The woman leans into me and I tune out my friend for a moment as I listen out for her hoarse voice, inhaling the unpalatably sharp scent of spicy perfume applied way too liberally.

Her free hand winds around my bicep as the tips of her curly hair caress my upper arm. “I’d love you to drive me back to my place tonight,” she whispers as I stare straight ahead.

As her hand squeezes tightly and my dick throbs, I contemplate another night of fucking a body that could be exchanged with anyone else’s, followed by the hollow gnaw that comes in its wake as I arrange to leave their place or to have them taken home as quickly as possible.

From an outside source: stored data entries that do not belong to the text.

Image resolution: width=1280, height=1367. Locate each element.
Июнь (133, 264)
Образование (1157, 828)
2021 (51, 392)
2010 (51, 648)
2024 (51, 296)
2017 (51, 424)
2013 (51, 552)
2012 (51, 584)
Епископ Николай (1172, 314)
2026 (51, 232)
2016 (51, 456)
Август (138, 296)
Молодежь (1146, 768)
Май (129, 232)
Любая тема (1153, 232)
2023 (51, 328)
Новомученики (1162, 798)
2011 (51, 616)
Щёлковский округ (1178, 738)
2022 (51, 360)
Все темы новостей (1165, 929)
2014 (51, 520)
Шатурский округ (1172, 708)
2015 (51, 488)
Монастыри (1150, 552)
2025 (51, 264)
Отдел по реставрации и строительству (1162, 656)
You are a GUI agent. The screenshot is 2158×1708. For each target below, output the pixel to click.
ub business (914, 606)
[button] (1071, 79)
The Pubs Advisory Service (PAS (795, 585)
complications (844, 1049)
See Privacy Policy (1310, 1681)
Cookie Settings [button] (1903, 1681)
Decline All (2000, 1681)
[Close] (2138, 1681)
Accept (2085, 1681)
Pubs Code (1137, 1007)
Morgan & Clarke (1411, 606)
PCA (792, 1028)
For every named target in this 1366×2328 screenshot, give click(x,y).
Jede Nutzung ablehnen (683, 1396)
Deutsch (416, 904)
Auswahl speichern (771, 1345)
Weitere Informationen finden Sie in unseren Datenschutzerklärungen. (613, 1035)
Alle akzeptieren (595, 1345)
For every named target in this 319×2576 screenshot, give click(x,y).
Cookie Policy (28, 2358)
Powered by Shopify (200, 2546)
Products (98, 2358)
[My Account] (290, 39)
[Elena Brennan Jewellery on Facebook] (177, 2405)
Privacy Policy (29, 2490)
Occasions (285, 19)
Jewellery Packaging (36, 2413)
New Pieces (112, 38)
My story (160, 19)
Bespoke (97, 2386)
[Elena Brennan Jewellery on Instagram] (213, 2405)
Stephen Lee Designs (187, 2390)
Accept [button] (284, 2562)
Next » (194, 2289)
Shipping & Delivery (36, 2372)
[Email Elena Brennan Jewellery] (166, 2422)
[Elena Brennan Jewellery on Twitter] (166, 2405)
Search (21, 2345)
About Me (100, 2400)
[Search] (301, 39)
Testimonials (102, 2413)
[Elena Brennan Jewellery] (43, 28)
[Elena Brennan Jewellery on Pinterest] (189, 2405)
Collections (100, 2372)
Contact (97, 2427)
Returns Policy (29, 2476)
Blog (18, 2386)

Rude? Discourteous? Something an asshole would do?

Yes.

But then, I hope I make it clear from the start that they shouldn’t expect anything less from me. While Gideon can smile good-naturedly in all the right places and Kennedy would bend over backwards to give a girl a good time and make her happy until the end of his days whether she was married to someone else or not, I don’t possess their amiability. I’m the moody prick of a friend who won’t smile because I feel forced to, nor pander to you when you need it.

And that includes in bed…

As her acrylic-tipped fingers find the swollen head of my cock and squeeze and stroke it gently, I contemplate fucking her as per her wishes, preparing myself for the contamination and irritability I feel afterwards when all I want to do is run away.

The bottomless hollow I experience after sex isn’t new. I've had it for years, but it’s made worse by the events of this summer.

By the existence of…her.

I’m too ashamed of my own trite and predictable stupidity to even really talk to my friends about the fact that a tiny and impertinent pink-haired brat still infiltrates my thoughts on a daily basis. Fuck, more like an hourly basis. Minute by torturous minute some days.

We must have bonded over the trauma we experienced or something, but whatever the fucking reason, I can’t seem to attend one social gathering without seeking her out across the room, distracted by every flash of pink that crosses my field of vision; by the minty smell of her hair, by the memory of how her lips sought out my skin, the longing in her unconstrained and unsolicited movements so acute, her breaths so fast, her body so warm, so eager for me.

And then, her tears and the way she gripped onto me as if I were some life vest.

This little imp of a woman did something to me; fucked with my head in a way I’m not used to.

And every day, I assume the cruel thoughts, memories and flashbacks will end, only for my mind to wonder why the fuck I’m not driving over to her place now, pinning her against the wall and fucking her little brains out until she loses all strength, able to do nothing but submit and whisper my name in that sweet voice of hers.

Over and over again.

The way we made love—God, that asinine fucking term—clearly triggered something inside me, something I don’t want. Something I've worked very hard to avoid my whole adult life.

I need to work her out of my system.